**Text passage**
^^^^^^^^^^^^^^^^

A quarter-century later, after following Cohen to the Senate and then being elected to his seat herself, Collins, then just a freshman senator, voted against convicting Bill Clinton in his Senate impeachment trial, one of only a few Republican senators to take that position. “In voting to acquit the president, I do so with grave misgivings for I do not mean in any way to exonerate this man,” Collins said. “He lied under oath; he sought to interfere with the evidence; he tried to influence the testimony of key witnesses.”
The speech was classic Collins. The former staffer had immersed herself in the facts against Clinton, painstakingly parsing the evidence against him. Then she pivoted to a nuanced assessment of the Senate’s constitutional role. Had she been a juror in a criminal obstruction-of-justice case against Clinton, Collins noted, she might well vote to convict him. But, she said, “as much as it troubles me to acquit this president, I cannot do otherwise and remain true to my role as a senator. To remove a popularly elected president for the first time in our nation’s history is an extraordinary action that should be undertaken only when the president’s misconduct so injures the fabric of democracy that the Senate is left with no option but to oust the offender from the office the people have entrusted to him.”
Looking back at Clinton’s impeachment was not a bad way of understanding Collins’s approach to complex issues: painstaking, methodical and conflicted. The best way to handle the sometimes prickly Mainer, Republicans knew, was to let Collins be Collins — not to lean on her, definitely not to threaten, but instead to ply her with briefings, with access to Kavanaugh and his supporters, as much as she wanted. She had a stubborn side, which would emerge in the course of the confirmation battle. Pushing her was bound to backfire, as McConnell (R-Ky.) understood. Better to kill her with kindness — or, better yet, information.
If Kavanaugh’s close connections to the Bush family had once been a nearly fatal liability, they were now a lifeline, perfectly calibrated to help him win the support of the one senator he needed most. Collins had long-standing ties to the Bush family and often visited them at their Maine retreat, in Kennebunkport. Alumni of the George W. Bush administration, establishment Republicans like Collins, were not shy about sharing with her their impressions of Kavanaugh, from the time he was nominated right up to the frantic close. Rob Portman of Ohio, her close friend in the Senate, who had worked with Kavanaugh in the White House, told her how impressively he had performed as staff secretary. She spoke with Karl Rove before she met with the nominee. And, perhaps most significant was that George W. Bush vouched enthusiastically for Kavanaugh.

^^^^^^^^^^^^^^^^

**Stored data**
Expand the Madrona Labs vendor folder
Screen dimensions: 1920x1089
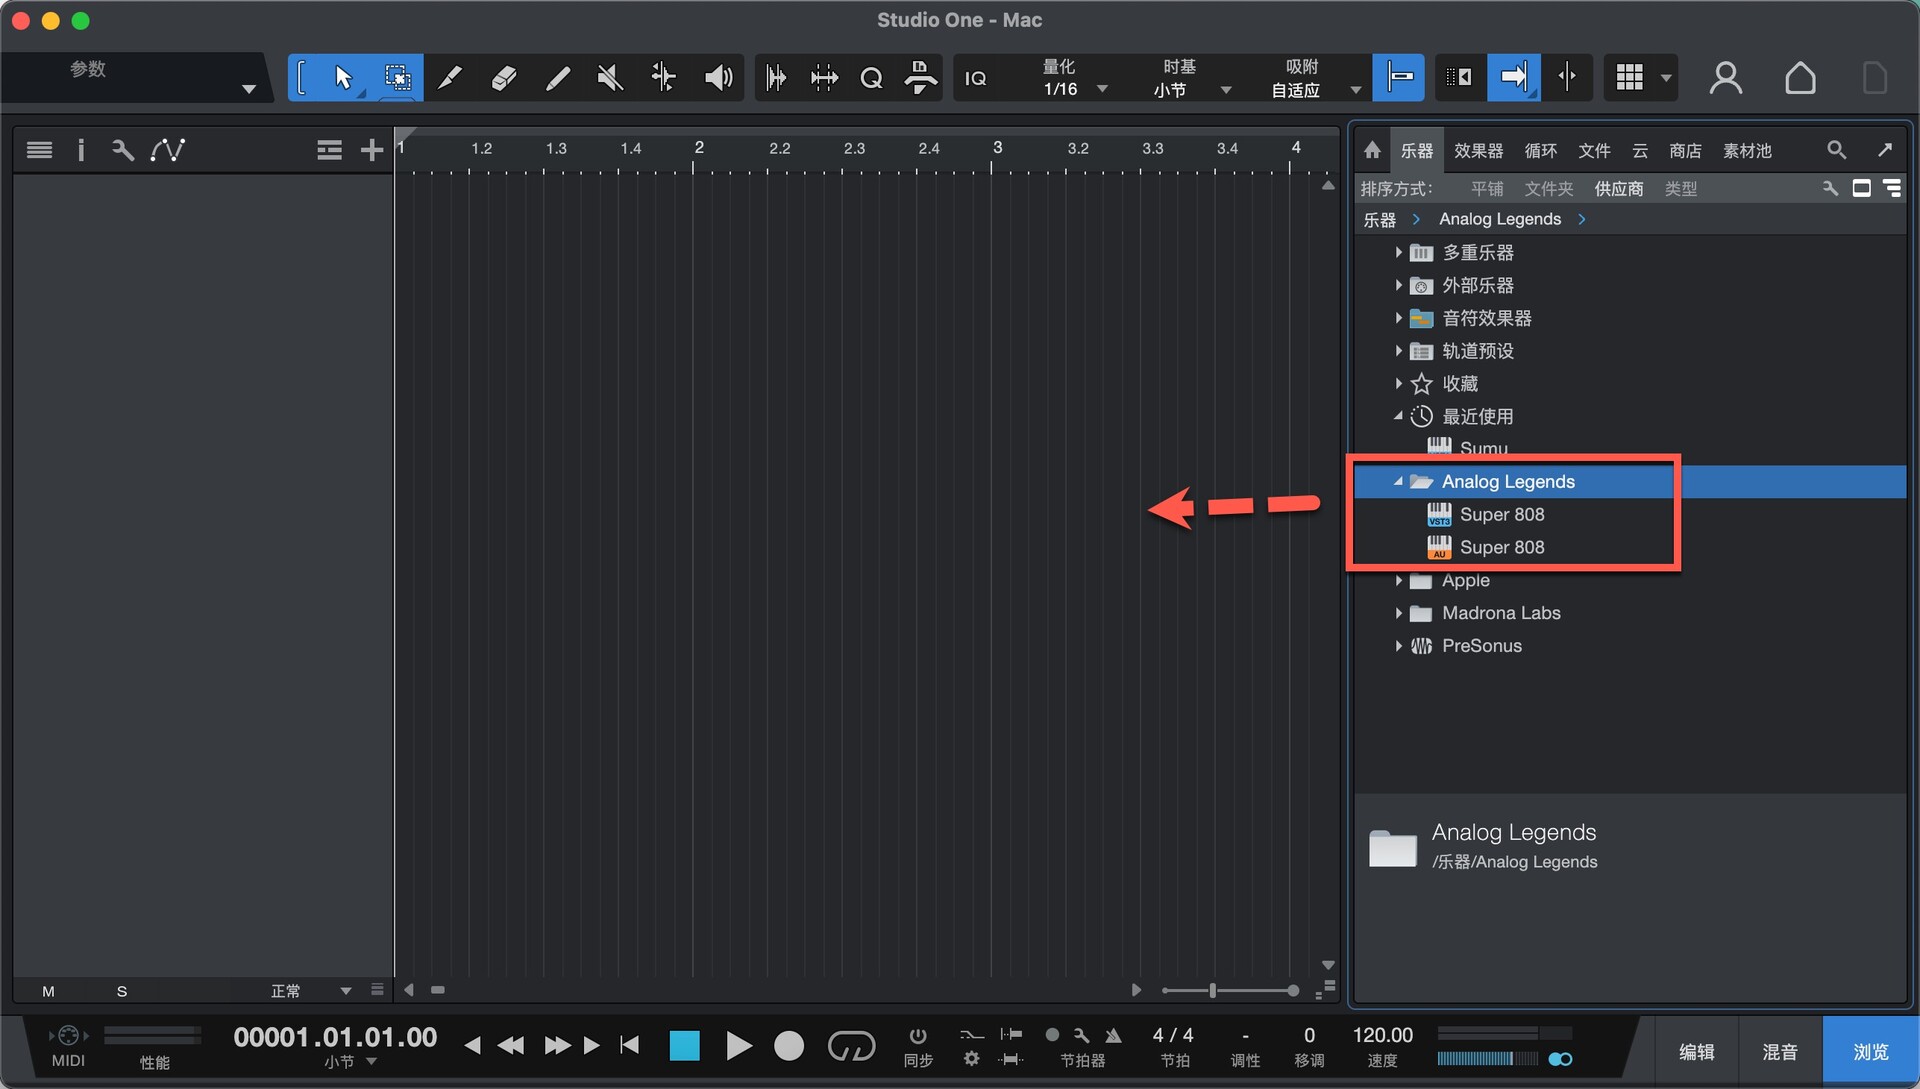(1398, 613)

^^^^^^^^^^^^^^^^

**Problem A**
Answer these questions using the passage about Senator Collins, one per line:
(i) In whose Senate impeachment trial did Collins vote against conviction?
(ii) In what Maine town does the Bush family have the retreat Collins often visited?
(iii) Which senator from Ohio, a close friend of Collins, had worked with Kavanaugh in the White House?
**Problem B**
Continue the passage about Senator Collins and the Kavanaugh confirmation from the point where it stops.

**Reply A**
(i) Bill Clinton's
(ii) Kennebunkport
(iii) Rob Portman

**Reply B**
Collins assembled a phalanx of advisers — including three lawyers who had worked for her, one of whom was Michael Bopp, a Washington attorney who had been her legislative director and general counsel — and a platoon of lawyers from the Congressional Research Service to assess Kavanaugh’s legal record and brief her on it. By Collins’s count, the roster of lawyers totaled 19. There were six study sessions with the CRS lawyers, plus seven meetings with the current and former staffers prepping her.
A nonlawyer, Collins nonetheless approached her meeting with the nominee as would an advocate preparing for oral argument, reading cases and law review articles. She immersed herself in issues such as severability (whether an entire law should fall if a particular provision is ruled unconstitutional, a critical question when it comes to the Affordable Care Act) and the constitutional dimensions of stare decisis. There was no courtesy call for which Kavanaugh prepared more intensively and none that lasted longer. The Aug. 21, 2018, session, attended by Collins’s legal brain trust, would stretch more than two hours, truncated only because Collins had to leave for a vote. “There were times when I think she felt that he was being a little too cautious and noncommittal, and I think she pressed as hard as she felt was responsible,” said Stephen Diamond, a former Collins staffer who attended the meeting. As the session broke up, Kavanaugh offered to wait around until Collins returned from the vote. His handlers “just looked at him with utter frustration on their faces, and said, ‘You’ve already spent twice as long with Sen. Collins as any other senator,’ ” Collins recalled.
TOP: Susan Collins walks to a room to read the report on the FBI investigation into Supreme Court nominee Brett M. Kavanaugh on Capitol Hill on Oct. 4, 2018. BOTTOM LEFT: Demonstrators protesting the nomination and possible confirmation of Kavanaugh to the Supreme Court, rally across the street from the Portland, Maine, office of Susan Collins on Oct. 4, 2018. BOTTOM RIGHT: Boxes of letters from constituents sit on a table in the office of Kate Simson, state office representative for Susan Collins, in Portland on Oct. 4, 2018.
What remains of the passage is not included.